DiscordChatExporter/docs/plans/2026-05-29-011-feat-documents-recurring-scrape-verify-plan.md
Boden 90bd9da143 feat(scrape): harden preflight and cron config for Documents archives
Preflight probes skip forbidden channels when seeded archives exist.
Cron installer passes container config path and supports --config override.
Compose and docs align with append-only ~/Documents scrape workflow.

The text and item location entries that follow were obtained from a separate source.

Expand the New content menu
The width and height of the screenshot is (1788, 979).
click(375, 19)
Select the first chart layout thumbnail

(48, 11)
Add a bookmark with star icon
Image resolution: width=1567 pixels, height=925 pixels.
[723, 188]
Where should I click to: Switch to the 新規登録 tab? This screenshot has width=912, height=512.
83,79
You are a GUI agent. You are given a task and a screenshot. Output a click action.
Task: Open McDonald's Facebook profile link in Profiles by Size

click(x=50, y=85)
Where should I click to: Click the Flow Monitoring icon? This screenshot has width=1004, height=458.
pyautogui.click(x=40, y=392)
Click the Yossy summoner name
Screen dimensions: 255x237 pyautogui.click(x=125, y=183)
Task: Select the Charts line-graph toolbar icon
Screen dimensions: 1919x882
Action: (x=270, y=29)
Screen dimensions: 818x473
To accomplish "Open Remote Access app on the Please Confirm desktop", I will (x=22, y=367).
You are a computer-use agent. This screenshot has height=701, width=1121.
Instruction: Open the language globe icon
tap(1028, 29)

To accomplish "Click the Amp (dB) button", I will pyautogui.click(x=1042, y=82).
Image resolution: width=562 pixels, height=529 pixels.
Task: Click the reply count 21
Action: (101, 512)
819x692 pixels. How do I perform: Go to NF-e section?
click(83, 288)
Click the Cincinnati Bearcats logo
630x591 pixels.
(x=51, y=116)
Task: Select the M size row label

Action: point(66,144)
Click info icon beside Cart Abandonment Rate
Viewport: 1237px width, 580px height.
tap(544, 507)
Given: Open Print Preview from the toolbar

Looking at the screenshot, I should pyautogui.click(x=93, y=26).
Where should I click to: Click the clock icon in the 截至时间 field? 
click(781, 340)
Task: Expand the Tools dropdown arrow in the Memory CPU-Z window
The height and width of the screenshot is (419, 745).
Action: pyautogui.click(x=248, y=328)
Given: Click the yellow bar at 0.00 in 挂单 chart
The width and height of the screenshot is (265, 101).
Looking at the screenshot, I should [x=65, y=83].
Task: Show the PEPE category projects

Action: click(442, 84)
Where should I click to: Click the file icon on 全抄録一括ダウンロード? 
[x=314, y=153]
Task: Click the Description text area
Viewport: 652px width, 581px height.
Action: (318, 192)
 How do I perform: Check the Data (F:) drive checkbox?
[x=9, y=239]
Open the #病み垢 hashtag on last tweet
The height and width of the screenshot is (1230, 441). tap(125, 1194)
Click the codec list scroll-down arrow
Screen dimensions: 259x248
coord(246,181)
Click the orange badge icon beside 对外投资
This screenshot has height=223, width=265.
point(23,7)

2026-05-29 13:49:09 -05:00

68 lines
2.9 KiB
Markdown

---
title: feat: Documents recurring scrape verification and operator closure
type: feat
status: completed
date: 2026-05-29
origin: LFG — Docker/cron append-only Discord scrape for ~/Documents archive folders
---
# feat: Documents recurring scrape verification and operator closure
## Summary
Close the recurring Discord scrape vertical slice: source-built Docker image, compose mounts for `config/scrape-targets.json` and `/home/brunner56/Documents` archives, append-only JSON merge in `scripts/run-discord-scrape.sh`, monthly cron via `scripts/setup-cron.sh`, and runtime proof (preflight + incremental scrape on at least one enabled target).
## Problem Frame
Operators need monthly (configurable) incremental exports into existing `~/Documents/*_discord*` folders without re-downloading full history or overwriting archives when Discord deletes messages server-side. Infrastructure exists on `feat/recurring-cli-scrape`; this pass validates end-to-end behavior and documents the operator path.
## Requirements
| ID | Requirement |
|----|-------------|
| R1 | `Dockerfile` builds `DiscordChatExporter.Cli` from source; compose mounts config, scripts, and `archive_root` |
| R2 | `config/scrape-targets.json` maps user Documents folders; empty `channel_ids` exports all accessible channels per target |
| R3 | `run-discord-scrape.sh` uses `--after` + merge-by-id; rejects shrink merges |
| R4 | `setup-cron.sh` defaults to monthly schedule; supports `--target`, `--guild`, `--channel`, `--interval`, `--cron` |
| R5 | `scrape.env` (gitignored) supplies token for compose; never commit secrets |
| R6 | Preflight and one-target scrape succeed against live Discord API |
| R7 | Smoke tests pass; operator docs list validation commands |
## Scope Boundaries
- No changes to upstream C# merge API (wrapper-only append).
- Do not enable `discord_dms` without user token.
- Token stays in `scrape.env` only.
## Implementation Units
### U1. Harden bootstrap and compose paths
**Requirements:** R1, R2
**Files:** `scripts/run-discord-scrape.sh`, `docker-compose.yml`, `Dockerfile`
**Test scenarios:** Archive seed files bootstrap channel-map; compose bind-mount resolves host Documents path.
### U2. Cron installer and docs alignment
**Requirements:** R4, R7
**Files:** `scripts/setup-cron.sh`, `.docs/Recurring-Scrape-Setup.md`, `Readme.md`
**Test scenarios:** `setup-cron.sh --dry-run` emits monthly block; `--remove` idempotent.
### U3. Runtime verification
**Requirements:** R5, R6
**Commands:** `docker compose build`, `run-discord-scrape-host.sh preflight`, scrape `--target` with smallest enabled archive.
**Test scenarios:** Message count non-decreasing after scrape; logs show `--after` when archive non-empty.
## Verification Ladder
1. `bash -n` on changed shell scripts
2. `scripts/tests/setup-cron-smoke.sh`, `run-discord-scrape-smoke.sh`
3. `docker compose build` + preflight + single-target scrape